Analysis of metabolic parameters as predictors of risk in the RENAAL study.

OBJECTIVE: Metabolic factors such as glycemic control, hyperlipidemia, and hyperkalemia are important considerations in the treatment of patients with type 2 diabetes and nephropathy. In the RENAAL (Reduction of End Points in Type 2 Diabetes With the Angiotensin II Antagonist Losartan) study, losartan reduced renal outcomes in the patient population. This post hoc analysis of the RENAAL study reports the effects of losartan on selected metabolic parameters and assesses the relationship between baseline values of metabolic parameters and the primary composite end point or end-stage renal disease (ESRD). RESEARCH DESIGN AND METHODS: Glycemic control (HbA(1c)) and serum lipid, uric acid, and potassium levels were compared between the losartan and placebo groups over time, and baseline levels were correlated with the risk of reaching the primary composite end point (doubling of serum creatinine, ESRD, or death) or ESRD alone. RESULTS: Losartan did not adversely affect glycemic control or serum lipid levels. Losartan-treated patients had lower total (227.4 vs. 195.4 mg/dl) and LDL (142.2 vs. 111.7 mg/dl) cholesterol. Losartan was associated with a mean increase of up to 0.3 mEq/l in serum potassium levels; however, the rate of hyperkalemia-related discontinuation was similar between the placebo and losartan groups. Univariate analysis revealed that baseline total and LDL cholesterol and triglyceride levels were associated with increased risk of developing the primary composite end point. Similarly, total and LDL cholesterol were also associated with increased risk of developing ESRD. CONCLUSIONS: Overall, losartan was well tolerated by patients with type 2 diabetes and nephropathy and was associated with a favorable effect on the metabolic profile of this population.

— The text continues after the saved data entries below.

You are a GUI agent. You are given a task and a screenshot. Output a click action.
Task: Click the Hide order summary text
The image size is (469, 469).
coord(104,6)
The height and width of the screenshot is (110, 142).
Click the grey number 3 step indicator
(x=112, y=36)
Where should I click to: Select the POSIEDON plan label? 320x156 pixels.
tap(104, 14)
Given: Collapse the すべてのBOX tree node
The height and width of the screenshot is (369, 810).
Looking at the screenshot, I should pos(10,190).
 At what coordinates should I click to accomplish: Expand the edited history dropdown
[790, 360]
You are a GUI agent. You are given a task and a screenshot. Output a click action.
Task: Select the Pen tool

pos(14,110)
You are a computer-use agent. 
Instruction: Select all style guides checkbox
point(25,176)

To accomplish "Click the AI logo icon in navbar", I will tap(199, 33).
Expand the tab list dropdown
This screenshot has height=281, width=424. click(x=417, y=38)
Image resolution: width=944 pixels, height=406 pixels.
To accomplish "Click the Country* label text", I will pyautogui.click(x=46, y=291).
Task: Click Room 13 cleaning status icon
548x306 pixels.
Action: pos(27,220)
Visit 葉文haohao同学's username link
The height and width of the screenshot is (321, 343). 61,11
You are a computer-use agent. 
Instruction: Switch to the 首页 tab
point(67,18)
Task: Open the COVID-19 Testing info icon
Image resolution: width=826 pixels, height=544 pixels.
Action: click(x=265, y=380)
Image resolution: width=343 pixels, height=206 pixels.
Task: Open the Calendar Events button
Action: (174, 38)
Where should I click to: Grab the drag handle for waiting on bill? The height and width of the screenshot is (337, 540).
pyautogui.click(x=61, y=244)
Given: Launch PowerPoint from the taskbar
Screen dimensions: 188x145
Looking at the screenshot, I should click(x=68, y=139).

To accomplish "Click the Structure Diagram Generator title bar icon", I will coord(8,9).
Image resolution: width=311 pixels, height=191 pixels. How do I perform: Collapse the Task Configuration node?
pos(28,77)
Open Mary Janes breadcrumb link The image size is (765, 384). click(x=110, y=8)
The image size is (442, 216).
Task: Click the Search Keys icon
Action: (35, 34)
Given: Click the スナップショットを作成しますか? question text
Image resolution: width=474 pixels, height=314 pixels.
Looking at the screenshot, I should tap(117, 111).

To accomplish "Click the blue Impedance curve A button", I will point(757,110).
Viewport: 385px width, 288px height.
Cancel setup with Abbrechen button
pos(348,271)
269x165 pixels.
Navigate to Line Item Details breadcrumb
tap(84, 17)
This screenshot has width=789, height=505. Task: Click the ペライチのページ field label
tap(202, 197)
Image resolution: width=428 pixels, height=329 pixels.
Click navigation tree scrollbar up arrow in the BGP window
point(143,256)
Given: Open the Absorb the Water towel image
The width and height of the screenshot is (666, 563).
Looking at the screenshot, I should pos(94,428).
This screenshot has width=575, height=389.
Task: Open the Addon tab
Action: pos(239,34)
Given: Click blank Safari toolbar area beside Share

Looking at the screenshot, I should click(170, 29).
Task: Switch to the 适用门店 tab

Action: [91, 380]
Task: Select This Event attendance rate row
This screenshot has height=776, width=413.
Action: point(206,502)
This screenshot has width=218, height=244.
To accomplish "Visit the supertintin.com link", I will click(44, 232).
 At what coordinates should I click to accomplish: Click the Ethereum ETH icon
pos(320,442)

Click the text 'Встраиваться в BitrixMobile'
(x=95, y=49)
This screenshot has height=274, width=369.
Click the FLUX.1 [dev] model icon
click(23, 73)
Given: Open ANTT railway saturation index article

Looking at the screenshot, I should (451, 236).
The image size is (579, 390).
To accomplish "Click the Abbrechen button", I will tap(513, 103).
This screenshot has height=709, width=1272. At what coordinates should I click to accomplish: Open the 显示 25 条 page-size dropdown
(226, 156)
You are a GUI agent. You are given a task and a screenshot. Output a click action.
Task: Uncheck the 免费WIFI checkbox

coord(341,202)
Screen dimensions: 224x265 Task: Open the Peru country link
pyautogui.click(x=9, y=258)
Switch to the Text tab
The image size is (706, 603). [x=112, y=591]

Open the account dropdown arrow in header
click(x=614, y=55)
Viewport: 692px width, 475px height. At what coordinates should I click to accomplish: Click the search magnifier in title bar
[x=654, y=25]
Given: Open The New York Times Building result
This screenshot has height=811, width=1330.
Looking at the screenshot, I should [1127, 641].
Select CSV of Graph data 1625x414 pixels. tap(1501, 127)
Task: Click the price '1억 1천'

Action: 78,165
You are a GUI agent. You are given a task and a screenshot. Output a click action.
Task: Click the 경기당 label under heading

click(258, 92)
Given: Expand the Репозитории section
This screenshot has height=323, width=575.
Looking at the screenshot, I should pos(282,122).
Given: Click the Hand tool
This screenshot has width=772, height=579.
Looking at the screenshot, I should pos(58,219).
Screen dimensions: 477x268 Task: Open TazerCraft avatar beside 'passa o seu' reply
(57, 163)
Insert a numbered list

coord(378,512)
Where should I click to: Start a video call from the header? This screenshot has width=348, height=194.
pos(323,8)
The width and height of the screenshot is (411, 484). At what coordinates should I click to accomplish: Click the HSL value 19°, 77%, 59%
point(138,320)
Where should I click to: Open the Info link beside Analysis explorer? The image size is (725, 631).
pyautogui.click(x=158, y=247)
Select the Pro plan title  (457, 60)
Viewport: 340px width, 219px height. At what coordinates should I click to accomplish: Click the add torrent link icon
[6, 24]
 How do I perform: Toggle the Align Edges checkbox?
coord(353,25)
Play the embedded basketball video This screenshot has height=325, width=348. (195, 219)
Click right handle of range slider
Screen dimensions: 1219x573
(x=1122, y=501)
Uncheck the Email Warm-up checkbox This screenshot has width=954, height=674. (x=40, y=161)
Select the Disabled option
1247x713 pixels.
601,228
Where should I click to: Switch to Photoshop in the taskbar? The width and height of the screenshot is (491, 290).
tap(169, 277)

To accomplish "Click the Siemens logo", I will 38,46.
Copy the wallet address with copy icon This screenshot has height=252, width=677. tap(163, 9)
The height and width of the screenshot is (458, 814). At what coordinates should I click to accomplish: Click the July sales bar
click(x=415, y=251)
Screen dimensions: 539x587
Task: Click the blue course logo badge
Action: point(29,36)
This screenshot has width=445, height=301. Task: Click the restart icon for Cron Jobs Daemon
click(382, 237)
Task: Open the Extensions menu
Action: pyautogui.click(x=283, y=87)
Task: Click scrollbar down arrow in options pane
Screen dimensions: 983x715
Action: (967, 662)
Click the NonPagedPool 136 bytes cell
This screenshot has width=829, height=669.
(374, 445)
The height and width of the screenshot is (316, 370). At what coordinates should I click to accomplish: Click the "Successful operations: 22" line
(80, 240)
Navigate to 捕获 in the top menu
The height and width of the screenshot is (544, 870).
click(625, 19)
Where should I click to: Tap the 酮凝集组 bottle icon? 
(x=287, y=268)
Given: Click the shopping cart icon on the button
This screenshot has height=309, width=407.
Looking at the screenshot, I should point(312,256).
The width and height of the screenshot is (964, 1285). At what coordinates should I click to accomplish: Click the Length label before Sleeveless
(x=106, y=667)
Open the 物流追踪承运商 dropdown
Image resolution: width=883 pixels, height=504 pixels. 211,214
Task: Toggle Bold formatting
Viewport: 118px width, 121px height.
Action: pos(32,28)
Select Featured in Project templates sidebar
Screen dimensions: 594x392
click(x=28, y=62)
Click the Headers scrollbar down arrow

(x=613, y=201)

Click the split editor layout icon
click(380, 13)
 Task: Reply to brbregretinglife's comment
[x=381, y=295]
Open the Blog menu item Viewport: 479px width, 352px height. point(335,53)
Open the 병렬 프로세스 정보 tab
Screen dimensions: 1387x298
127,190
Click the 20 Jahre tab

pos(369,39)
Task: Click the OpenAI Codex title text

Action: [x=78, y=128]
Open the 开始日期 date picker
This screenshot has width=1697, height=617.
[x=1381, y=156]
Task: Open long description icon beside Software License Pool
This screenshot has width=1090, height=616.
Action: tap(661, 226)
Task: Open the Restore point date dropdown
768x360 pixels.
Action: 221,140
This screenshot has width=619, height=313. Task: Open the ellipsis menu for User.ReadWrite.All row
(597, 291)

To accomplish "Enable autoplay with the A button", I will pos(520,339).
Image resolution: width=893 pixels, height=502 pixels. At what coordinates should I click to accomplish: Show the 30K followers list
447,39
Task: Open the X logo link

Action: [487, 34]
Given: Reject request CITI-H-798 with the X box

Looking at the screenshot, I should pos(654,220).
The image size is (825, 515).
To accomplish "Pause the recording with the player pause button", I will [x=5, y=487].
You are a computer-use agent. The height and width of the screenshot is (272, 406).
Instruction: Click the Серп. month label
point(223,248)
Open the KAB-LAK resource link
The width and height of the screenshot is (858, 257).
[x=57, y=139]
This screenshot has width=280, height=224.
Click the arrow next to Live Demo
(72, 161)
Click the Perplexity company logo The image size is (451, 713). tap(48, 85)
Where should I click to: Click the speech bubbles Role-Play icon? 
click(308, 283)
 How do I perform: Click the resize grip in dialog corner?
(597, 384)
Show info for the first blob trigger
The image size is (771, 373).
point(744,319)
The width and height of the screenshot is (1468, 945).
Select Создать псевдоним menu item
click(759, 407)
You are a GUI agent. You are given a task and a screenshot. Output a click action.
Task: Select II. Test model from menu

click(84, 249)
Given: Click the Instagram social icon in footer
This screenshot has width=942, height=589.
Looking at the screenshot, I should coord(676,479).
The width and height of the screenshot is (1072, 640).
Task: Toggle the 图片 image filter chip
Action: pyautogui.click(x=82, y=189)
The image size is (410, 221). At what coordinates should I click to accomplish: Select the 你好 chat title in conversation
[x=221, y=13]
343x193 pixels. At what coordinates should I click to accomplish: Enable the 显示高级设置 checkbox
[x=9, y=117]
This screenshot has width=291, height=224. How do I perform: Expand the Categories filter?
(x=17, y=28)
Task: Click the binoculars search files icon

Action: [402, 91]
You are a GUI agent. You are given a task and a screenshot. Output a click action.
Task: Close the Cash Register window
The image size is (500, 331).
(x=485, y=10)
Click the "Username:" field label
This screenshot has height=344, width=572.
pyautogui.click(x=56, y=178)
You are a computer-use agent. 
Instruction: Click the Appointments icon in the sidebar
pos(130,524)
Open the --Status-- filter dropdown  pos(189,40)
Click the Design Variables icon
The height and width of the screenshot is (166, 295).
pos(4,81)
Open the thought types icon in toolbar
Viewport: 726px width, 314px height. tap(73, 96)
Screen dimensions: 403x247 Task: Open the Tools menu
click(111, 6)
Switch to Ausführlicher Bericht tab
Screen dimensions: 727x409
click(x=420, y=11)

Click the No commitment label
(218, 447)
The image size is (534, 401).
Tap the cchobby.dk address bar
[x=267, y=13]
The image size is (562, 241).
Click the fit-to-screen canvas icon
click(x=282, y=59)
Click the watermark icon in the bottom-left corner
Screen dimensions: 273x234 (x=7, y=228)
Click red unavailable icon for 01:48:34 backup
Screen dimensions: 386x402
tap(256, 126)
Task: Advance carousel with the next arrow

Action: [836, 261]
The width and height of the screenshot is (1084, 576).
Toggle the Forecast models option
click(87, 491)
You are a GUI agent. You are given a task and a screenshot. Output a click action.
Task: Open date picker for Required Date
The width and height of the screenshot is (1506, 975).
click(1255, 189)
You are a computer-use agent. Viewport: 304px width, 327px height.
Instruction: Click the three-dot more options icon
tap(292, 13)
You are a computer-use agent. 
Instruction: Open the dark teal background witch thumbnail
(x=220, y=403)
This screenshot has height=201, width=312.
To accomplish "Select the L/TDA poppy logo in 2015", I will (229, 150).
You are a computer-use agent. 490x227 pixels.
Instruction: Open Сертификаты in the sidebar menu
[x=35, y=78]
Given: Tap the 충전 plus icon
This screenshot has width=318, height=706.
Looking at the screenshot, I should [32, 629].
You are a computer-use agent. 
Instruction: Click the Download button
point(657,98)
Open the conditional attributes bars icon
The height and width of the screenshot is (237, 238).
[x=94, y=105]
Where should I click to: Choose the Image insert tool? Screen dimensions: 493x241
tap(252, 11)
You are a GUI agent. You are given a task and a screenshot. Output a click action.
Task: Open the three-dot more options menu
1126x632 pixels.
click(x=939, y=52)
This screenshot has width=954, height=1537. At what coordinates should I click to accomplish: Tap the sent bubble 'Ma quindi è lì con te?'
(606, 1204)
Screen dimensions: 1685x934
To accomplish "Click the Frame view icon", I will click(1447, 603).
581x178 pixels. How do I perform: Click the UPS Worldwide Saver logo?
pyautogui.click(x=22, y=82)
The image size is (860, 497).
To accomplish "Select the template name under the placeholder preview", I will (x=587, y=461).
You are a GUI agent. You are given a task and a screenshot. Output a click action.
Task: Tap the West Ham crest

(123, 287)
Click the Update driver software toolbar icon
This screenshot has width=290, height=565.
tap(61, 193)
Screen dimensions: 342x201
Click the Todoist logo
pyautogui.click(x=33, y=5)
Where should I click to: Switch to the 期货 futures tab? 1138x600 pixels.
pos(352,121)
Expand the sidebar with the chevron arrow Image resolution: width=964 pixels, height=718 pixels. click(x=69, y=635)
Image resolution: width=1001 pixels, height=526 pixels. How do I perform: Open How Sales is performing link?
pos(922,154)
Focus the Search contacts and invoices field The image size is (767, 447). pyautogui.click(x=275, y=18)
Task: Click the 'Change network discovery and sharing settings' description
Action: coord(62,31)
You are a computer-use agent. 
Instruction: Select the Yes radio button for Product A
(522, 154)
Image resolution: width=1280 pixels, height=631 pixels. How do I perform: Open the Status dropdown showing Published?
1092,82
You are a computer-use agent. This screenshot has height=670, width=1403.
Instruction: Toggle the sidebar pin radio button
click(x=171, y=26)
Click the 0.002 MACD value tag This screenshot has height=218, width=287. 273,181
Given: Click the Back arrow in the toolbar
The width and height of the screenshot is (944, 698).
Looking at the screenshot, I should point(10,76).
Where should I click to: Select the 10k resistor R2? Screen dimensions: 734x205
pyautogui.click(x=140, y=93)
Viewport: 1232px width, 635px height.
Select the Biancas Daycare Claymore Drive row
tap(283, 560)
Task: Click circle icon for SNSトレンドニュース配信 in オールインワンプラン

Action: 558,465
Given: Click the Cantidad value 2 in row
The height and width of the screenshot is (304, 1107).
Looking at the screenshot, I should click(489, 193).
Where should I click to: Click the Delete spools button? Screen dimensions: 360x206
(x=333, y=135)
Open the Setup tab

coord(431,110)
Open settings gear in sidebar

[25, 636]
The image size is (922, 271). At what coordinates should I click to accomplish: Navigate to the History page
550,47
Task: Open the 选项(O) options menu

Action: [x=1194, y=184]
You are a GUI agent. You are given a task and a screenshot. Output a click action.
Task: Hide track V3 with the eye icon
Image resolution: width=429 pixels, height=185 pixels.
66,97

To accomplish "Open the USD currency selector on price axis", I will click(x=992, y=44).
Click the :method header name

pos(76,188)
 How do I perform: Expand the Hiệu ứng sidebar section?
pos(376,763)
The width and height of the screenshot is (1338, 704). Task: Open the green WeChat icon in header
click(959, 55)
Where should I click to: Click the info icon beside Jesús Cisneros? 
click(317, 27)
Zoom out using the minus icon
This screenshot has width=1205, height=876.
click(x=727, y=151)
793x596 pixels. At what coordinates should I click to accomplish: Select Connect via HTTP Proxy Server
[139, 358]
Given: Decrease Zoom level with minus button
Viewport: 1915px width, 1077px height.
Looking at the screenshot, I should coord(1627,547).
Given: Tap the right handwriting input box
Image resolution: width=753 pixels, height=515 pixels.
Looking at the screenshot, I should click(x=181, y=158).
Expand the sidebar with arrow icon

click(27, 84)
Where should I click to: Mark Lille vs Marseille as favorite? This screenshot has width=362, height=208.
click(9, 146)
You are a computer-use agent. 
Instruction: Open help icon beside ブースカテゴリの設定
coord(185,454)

Losartan in patients with type 2 diabetes and proteinuria: observations from the RENAAL Study.

BACKGROUND: Recently, the Reduction of Endpoints in NIDDM with the Angiotensin II Antagonist Losartan (RENAAL) Study demonstrated the benefit of losartan in reducing renal outcomes in patients with type 2 diabetes and proteinuria. Additional questions concerning the reduction of proteinuria and its relationship to end-stage renal disease (ESRD) as well as cardio-renal outcomes and the safety and tolerability of losartan remain to be addressed. METHODS: Three analyses were performed: (a) the impact of losartan on the relationship between the reduction of proteinuria and ESRD; (b) a time-to-event analysis of the cardio-renal composite endpoint of ESRD, myocardial infarction, stroke or all-cause death; and (c) additional analyses of adverse events, particularly in patients with serum creatinine >or=2.0 mg/dL. RESULTS: After adjusting the values for proteinuria over the entire study, the reduction of proteinuria accounted for approximately half of the treatment effect of losartan on the risk reduction for ESRD. In addition, losartan was associated with a 21% risk reduction for the composite cardio-renal outcome (P=0.003). The addition of losartan to a conventional antihypertensive regimen did not increase the overall incidence of adverse events, regardless of severity of renal impairment. CONCLUSIONS: Losartan significantly reduced the risk of cardiorenal outcomes and was well tolerated by patients, including those with serum creatinine levels >or=2.0 g/dL. In addition, although this study shows that the reduction of proteinuria does not completely explain the impact of intervention on outcomes such as ESRD, reduction of proteinuria must remain an important consideration when treating patients with type 2 diabetes and nephropathy. However, the reduction of outcomes such as ESRD should remain the goal of therapy when evaluating renal protection in this patient population.